Recent Books Received

Tom Cheetham, The World Turned Inside Out: Henry Corbin and Islamic Mysticism, (Woodstock: Spring Journal, 2003), 210 pp.

"Tom Cheetham does an absolutely splendid job of opening up Corbin's thought to the general reader. Corbin's work addresses our contemporary situation in a most direct way as this book shows, and the author has made an important contribution to both the philosophy of religion and the history of religions. This is an interesting, careful and important piece of work that I hope will gain the recognition that it deserves."
Charles Adams, Emeritus Professor of Islamic Studies, McGill University

Cheetham's book provides us with a bracing and stimulating overview of Corbin's important work and its implications: this is a book for all who suspect that, to paraphrase Plato, there is more to life than that which can be grasped in one's hands.

Lester Ness, Written in the Stars: Ancient Zodiac Mosaics, (Warren Center, Pa.: Marco Polo Monographs, 1999), 258 pp.

For those interested in archaeology and the history of astrology, this is a valuable work, copiously illustrated and extensively documented. Where the author is less familiar with some forms of astrology, notably Far Eastern ones, he humbly notes this.

François Favre, Mani: Christ d'Orient, Bouddha d'Occident, (Tantonville: Editions du Septenaire, 2002), 666 pp.

A well-produced general interest book on Mani, with color illustrations of some of those beautiful Manichean images. One cannot help but be fascinated by the religion of light of the prophet Mani.

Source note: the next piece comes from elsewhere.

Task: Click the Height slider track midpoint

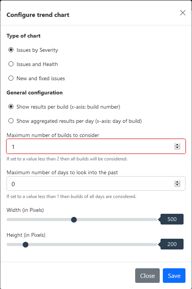Action: (82, 244)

Ethan Allen Hitchcock, Swedenborg: A Hermetic Philosopher, (Charleston: Arcana, 2003), 219 pp.

Ethan Allen Hitchcock remains one of the most remarkable figures of nineteenth-century America. Both a military leader and a scholar of esoterica, he wrote this volume on Swedenborg, the eighteenth-century scientist and visionary, and analyzed the Hermetic aspects of Swedenborg's thought. The book includes a biographic introduction by Andrei Vashestov.

Michael Besack,Which Craft? W. A. Mozart and The Magic Flute, (Oakland: Regent P., 2001), 311 pp.

A book on freemasonry and Mozart, among other subjects, by an independent scholar, and evidently one in a series of related works.